_Short task_
Copy the following rows word for word, keeping each line as it is.

_Material supplied_
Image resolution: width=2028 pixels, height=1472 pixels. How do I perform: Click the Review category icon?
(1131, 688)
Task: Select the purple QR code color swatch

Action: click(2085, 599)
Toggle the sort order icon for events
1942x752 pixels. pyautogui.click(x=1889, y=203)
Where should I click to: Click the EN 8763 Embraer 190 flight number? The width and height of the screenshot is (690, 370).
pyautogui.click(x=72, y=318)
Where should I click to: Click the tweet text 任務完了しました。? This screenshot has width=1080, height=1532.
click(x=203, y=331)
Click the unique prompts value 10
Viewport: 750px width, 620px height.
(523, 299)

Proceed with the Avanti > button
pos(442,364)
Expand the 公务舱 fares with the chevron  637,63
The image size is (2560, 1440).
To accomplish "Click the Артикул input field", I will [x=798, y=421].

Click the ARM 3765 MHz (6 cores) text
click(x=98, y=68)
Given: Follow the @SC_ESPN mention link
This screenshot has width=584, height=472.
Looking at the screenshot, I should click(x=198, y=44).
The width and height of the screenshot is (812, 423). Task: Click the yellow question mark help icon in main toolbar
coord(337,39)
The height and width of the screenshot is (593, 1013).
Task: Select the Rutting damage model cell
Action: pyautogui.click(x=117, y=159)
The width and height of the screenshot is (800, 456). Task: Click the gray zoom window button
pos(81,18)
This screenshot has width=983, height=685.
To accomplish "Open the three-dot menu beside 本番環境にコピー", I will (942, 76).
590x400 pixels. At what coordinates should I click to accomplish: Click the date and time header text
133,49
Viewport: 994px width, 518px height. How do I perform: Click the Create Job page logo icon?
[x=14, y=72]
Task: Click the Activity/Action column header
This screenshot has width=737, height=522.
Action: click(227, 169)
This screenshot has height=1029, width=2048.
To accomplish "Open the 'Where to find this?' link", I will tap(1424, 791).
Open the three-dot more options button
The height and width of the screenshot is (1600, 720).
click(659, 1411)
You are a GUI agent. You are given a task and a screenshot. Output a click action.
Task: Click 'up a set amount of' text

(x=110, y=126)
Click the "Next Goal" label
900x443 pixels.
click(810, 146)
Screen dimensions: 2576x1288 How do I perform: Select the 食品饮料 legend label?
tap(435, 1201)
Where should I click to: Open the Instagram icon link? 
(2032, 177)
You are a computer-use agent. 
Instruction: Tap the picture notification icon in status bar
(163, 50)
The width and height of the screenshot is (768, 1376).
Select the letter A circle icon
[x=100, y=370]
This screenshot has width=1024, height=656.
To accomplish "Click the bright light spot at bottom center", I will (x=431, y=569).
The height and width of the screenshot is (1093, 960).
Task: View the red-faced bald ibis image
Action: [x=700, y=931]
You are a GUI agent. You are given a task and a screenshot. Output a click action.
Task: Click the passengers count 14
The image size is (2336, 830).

_Response to this exercise_
Image resolution: width=2028 pixels, height=1472 pixels. How do I perform: Click the Review category icon?
(1131, 688)
Task: Select the purple QR code color swatch

Action: click(2085, 599)
Toggle the sort order icon for events
1942x752 pixels. pyautogui.click(x=1889, y=203)
Where should I click to: Click the EN 8763 Embraer 190 flight number? The width and height of the screenshot is (690, 370).
pyautogui.click(x=72, y=318)
Where should I click to: Click the tweet text 任務完了しました。? This screenshot has width=1080, height=1532.
click(x=203, y=331)
Click the unique prompts value 10
Viewport: 750px width, 620px height.
(523, 299)

Proceed with the Avanti > button
pos(442,364)
Expand the 公务舱 fares with the chevron  637,63
The image size is (2560, 1440).
To accomplish "Click the Артикул input field", I will [x=798, y=421].

Click the ARM 3765 MHz (6 cores) text
click(x=98, y=68)
Given: Follow the @SC_ESPN mention link
This screenshot has width=584, height=472.
Looking at the screenshot, I should click(x=198, y=44).
The width and height of the screenshot is (812, 423). Task: Click the yellow question mark help icon in main toolbar
coord(337,39)
The height and width of the screenshot is (593, 1013).
Task: Select the Rutting damage model cell
Action: pyautogui.click(x=117, y=159)
The width and height of the screenshot is (800, 456). Task: Click the gray zoom window button
pos(81,18)
This screenshot has width=983, height=685.
To accomplish "Open the three-dot menu beside 本番環境にコピー", I will (942, 76).
590x400 pixels. At what coordinates should I click to accomplish: Click the date and time header text
133,49
Viewport: 994px width, 518px height. How do I perform: Click the Create Job page logo icon?
[x=14, y=72]
Task: Click the Activity/Action column header
This screenshot has width=737, height=522.
Action: click(227, 169)
This screenshot has height=1029, width=2048.
To accomplish "Open the 'Where to find this?' link", I will tap(1424, 791).
Open the three-dot more options button
The height and width of the screenshot is (1600, 720).
click(659, 1411)
You are a GUI agent. You are given a task and a screenshot. Output a click action.
Task: Click 'up a set amount of' text

(x=110, y=126)
Click the "Next Goal" label
900x443 pixels.
click(810, 146)
Screen dimensions: 2576x1288 How do I perform: Select the 食品饮料 legend label?
tap(435, 1201)
Where should I click to: Open the Instagram icon link? 
(2032, 177)
You are a computer-use agent. 
Instruction: Tap the picture notification icon in status bar
(163, 50)
The width and height of the screenshot is (768, 1376).
Select the letter A circle icon
[x=100, y=370]
This screenshot has width=1024, height=656.
To accomplish "Click the bright light spot at bottom center", I will (x=431, y=569).
The height and width of the screenshot is (1093, 960).
Task: View the red-faced bald ibis image
Action: [x=700, y=931]
You are a GUI agent. You are given a task and a screenshot. Output a click action.
Task: Click the passengers count 14
The image size is (2336, 830).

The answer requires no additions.